A RARE CAUSE OF RHABDOMYOLYSIS AND ACUTE RENAL FAILURE IN AN ADULT PATIENT: CARNITINE PALMITOYLTRANSFERASE II DEFICIENCY

Sivtritepe R., Basat S. U., Tatar K. K., Tugcu M.

ACTA MEDICA MEDITERRANEA, vol.33, no.5, pp.789-793, 2017 (SCI-Expanded, Scopus) identifier identifier

  • Publication Type: Article / Article
  • Volume: 33 Issue: 5
  • Publication Date: 2017
  • Doi Number: 10.19193/0393-6384_2017_5_116
  • Journal Name: ACTA MEDICA MEDITERRANEA
  • Journal Indexes: Science Citation Index Expanded (SCI-EXPANDED), Scopus
  • Page Numbers: pp.789-793
  • Keywords: Carnitine palmitoyl transferase II deficiency, rhabdomyolysis, acute renal failure, FEATURES
  • Marmara University Affiliated: No

Abstract

Introduction: Inherited metabolic disorders are the most common causes of recurrent rhabdomyolysis in adults and children.

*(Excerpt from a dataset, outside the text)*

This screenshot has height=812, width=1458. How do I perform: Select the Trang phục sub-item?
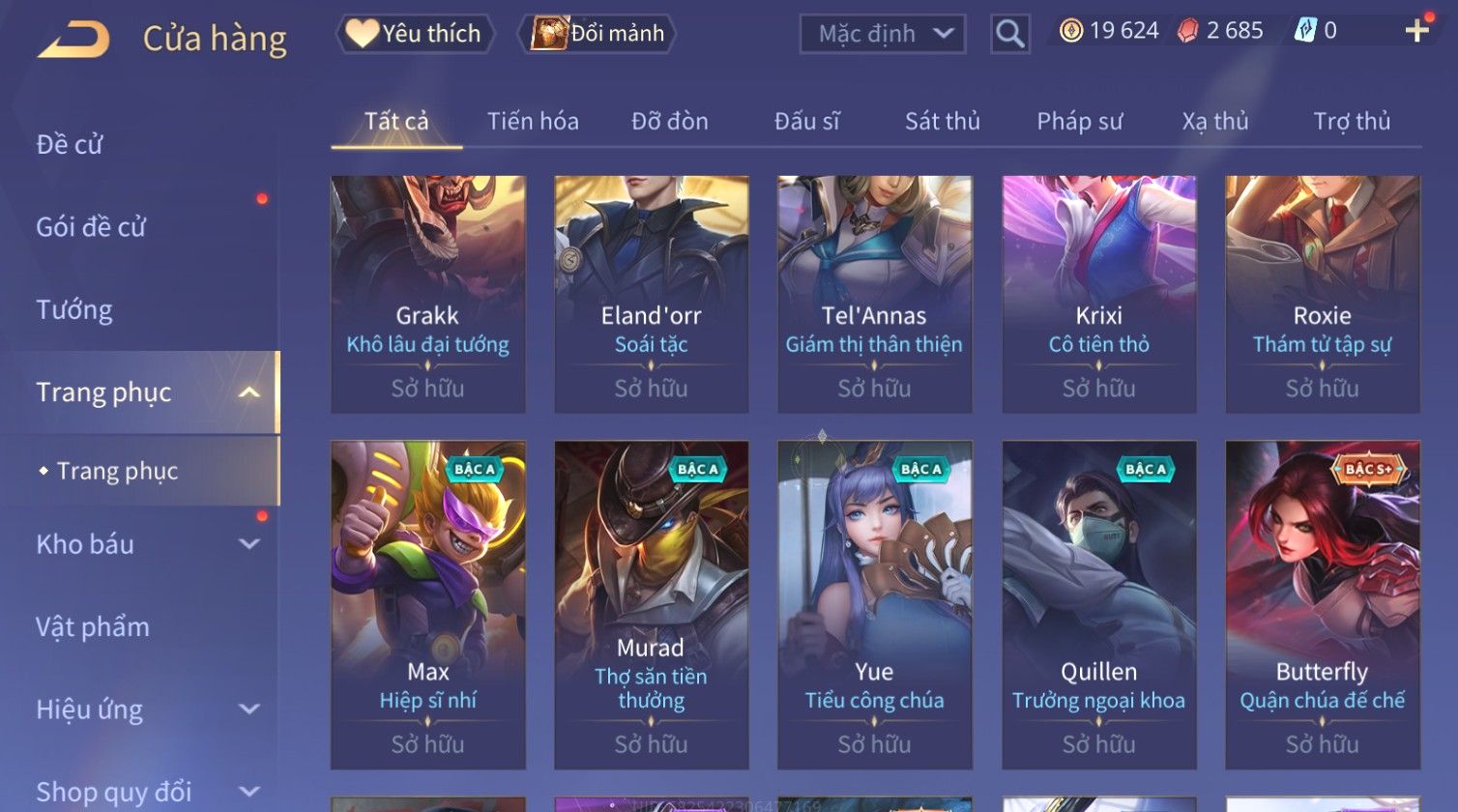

Carnitine palmitoyltransferase II (CPT II) deficiency is the most common inherited lipid metabolism disorder resulting in recurrent myoglobinuria. CPT II deficiency is inherited in an autosomal recessive trait and clinical phenotype varies from severe and multisystemic infantile form to mild muscle form characterized by rhabdomyolysis and myoglobinuria. Exercise, infections, starvation, and cold exposure are the most important factors triggering rhabdomyolysis in cases with CPT II deficiency. The severity of disease episodes is considerably variable and some patients may develop acute renal failure during the episodes.